Vor einiger Zeit gab es dazu leider auch ein gegenläufiges Judikat des Bundesfinanzgerichtes. Hier hat eine Schönheitschirurgin alle Leistungen als medizinisch indiziert eingestuft. Das war dem Betriebsprüfer zu viel. Er differenzierte daher selbst und bejahte ein therapeutisches Ziel z.B. bei einer Nasenkorrektur nach einem Verkehrsunfall, einer Nävusentfernung, einer Brustverkleinerung, einer Narbenbehandlung und Narbenkorrektur, einer Lippenkorrektur, einer Schweißdrüsenabsaugung, einer Behandlung der Gynäkomastie und Knotenexstirpation, einer Schlupfwarzenkorrektur etc.). Alle Leistungen, bei denen ein therapeutisches Ziel dem Finanzler nicht vordergründig erschien (Definition gem. www.
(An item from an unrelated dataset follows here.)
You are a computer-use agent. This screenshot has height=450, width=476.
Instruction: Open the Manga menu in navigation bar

Lifeline.de), wurden teils zu 80% und teils zur Gänze umsatzsteuerpflichtig behandelt. Zur letzten Gruppe zählten z.B. Faltenbehandlung, Brauenlifting, Brustvergrößerung, Bruststraffung etc.
Glücklicherweise folgte etwas später dazu ein Judikat des Verwaltungsgerichtshofes, wonach der medizinische Laie nicht feststellen kann, ob eine ästhetisch anmutende Leistung medizinisch indiziert und damit umsatzsteuerfrei ist oder nicht.
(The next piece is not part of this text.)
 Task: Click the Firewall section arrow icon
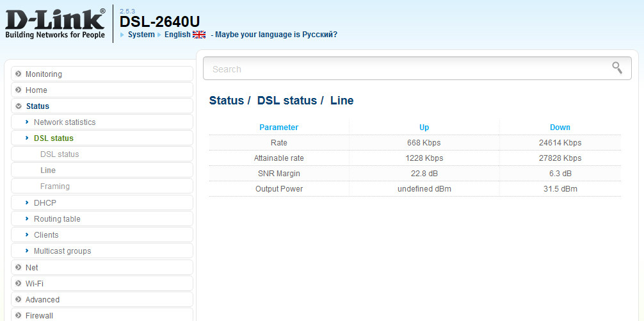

Dank diesem jüngsten Judikat sind wir wohl wieder bei der ursprünglichen Gangart, wonach es alleine der Ärztin/dem Arzt obliegt, darüber zu befinden, ob eine ärztliche Leistung medizinisch indiziert ist. Jedenfalls ist es nunmehr undenkbar, dass bei einer Steuerprüfung die Finanz, mittels im Internet erworbenen Wissens, selbst eine dahingehende Beurteilung vornehmen kann.
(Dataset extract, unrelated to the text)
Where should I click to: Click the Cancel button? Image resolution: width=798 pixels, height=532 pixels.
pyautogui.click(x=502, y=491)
3. Die aktuelle Empfehlung Ihres MEDTAX-Steuerberaters:
Dokumentation ist alles. Differenzieren Sie sorgfältig zwischen reiner Ästhetik und einer vordergründigen medizinischen Indikation und sorgen Sie für eine klare Dokumentation der jeweiligen Beurteilung.
4. Was ist bei der täglichen Buchführung zu beachten?
In der Buchhaltung sind die umsatzsteuerpflichtigen Leistungen auf separaten Konten zu erfassen und in die monatliche Umsatzsteuervoranmeldung aufzunehmen. Dazu empfiehlt es sich, auf den Bankbelegen die betreffenden Honorareingänge zu markieren bzw. in der Registrierkassensoftware eine eigene Position zu definieren.
5. Die gute Nachricht:
Vorsteuern auf korrespondierende Vorleistungen (Ärztebedarf, medizinisch-technische Geräte etc.) können von der geschuldeten Umsatzsteuer in Abzug gebracht werden. Wenn ein Zusammenhang nur zum Teil (z.B. EDV-Ausstattung) gegeben ist, steht ein anteilsmäßiger Vorsteuerabzug zu. Wird z.B. ein kostspieliger Laser nur für rein ästhetische Behandlungen eingesetzt wird, so kann sich daraus ein vorteilhafter Finanzierungseffekt in Höhe von 20% der Nettoanschaffungskosten ergeben.
6. Die beste Nachricht:
Es geht mitunter trotzdem auch ganz ohne Umsatzsteuer, weil eine Umsatzsteuerpflicht nur dann entsteht, wenn die Gesamtsumme die steuerpflichtigen Umsätze (d.h. der rein ästhetischen Behandlungen plus eventueller Produktverkäufe, Vermietungseinkünfte etc..) jährlich eine bestimmte Grenze (netto 35.000,- brutto somit 38.500 bis 42.000 Euro) überschreiten.
7. Resümee
Fehlt eine medizinische Indikation, so sind ästhetische Maßnahmen umsatzsteuerpflichtig. Stehen jedoch therapeutische Ziele im Vordergrund, so ist nach wie vor von einer umsatzsteuerfreien ärztlichen Tätigkeit auszugehen. Die Beurteilung, inwieweit therapeutische Ziele im Vordergrund stehen, obliegt der Ärztin/dem Arzt. Die beste Empfehlung ist daher nach wie vor eine astreine Dokumentation zur Differenzierung und Abgrenzung zwischen reiner Ästhetik auf der einen und einer vordergründigen medizinischen Indikation auf der anderen Seite.